Zed currently lacks a built-in way to convert a file’s indentation style
on the fly. While it's possible to change indentation behavior via
global or language-specific settings, these changes are persistent and
broad in scope as they apply to all files or all files of a given
language. We believe this could be improved for quick one-off
adjustments to specific files.

This PR introduces two new editor commands:
`Editor::convert_indentation_to_spaces` and
`Editor::convert_indentation_to_tabs`. These commands allow users to
convert the indentation of either the entire buffer or a selection of
lines, to spaces or tabs. Indentation levels are preserved, and any
mixed whitespace lines are properly normalized.

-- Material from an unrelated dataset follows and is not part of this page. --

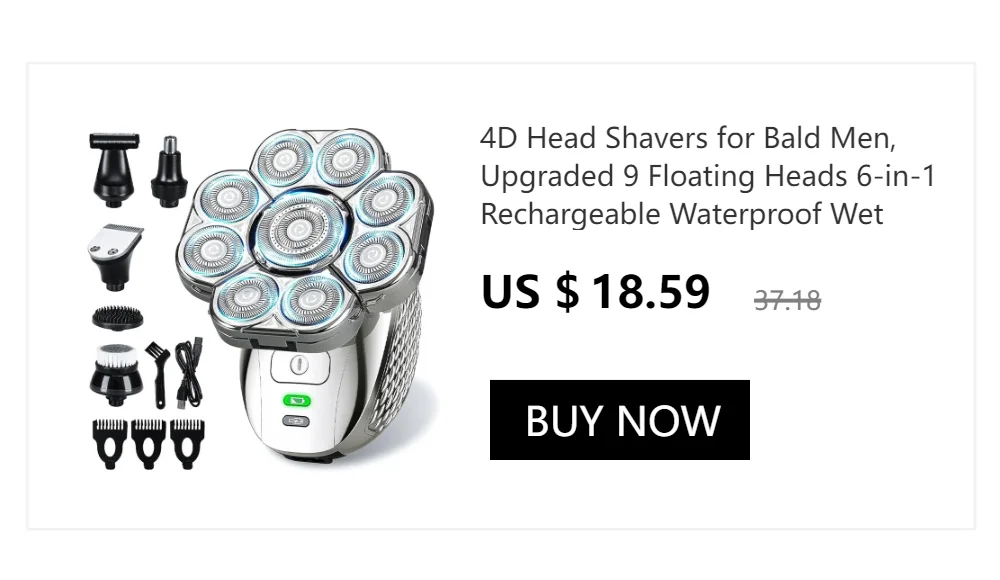This screenshot has width=1000, height=580.
Task: Click the green battery indicator on shaver
Action: tap(297, 401)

This feature is inspired by VS Code’s "Convert Indentation to
Tabs/Spaces" commands, but offers faster execution and supports
selection-based conversion, making it more flexible for quick formatting
changes.

## Implementation Details

To enable selection-based indentation conversion, we initially
considered reusing the existing `Editor::manipulate_lines` function,
which handles selections for line-based manipulations. However, this
method was designed specifically for operations like sorting or
reversing lines, and does not allow modifications to the line contents
themselves.

To address this limitation, we refactored the method into a more
flexible version: `Editor::manipulate_generic_lines`. This new method
passes a reference to the selected text directly into a callback, giving
the callback full control over how to process and construct the
resulting lines. The callback returns a `String` containing the modified
text, as well as the number of lines before and after the
transformation. These counts are computed using `.len()` on the line
vectors during manipulation, which is more efficient than calculating
them after the fact.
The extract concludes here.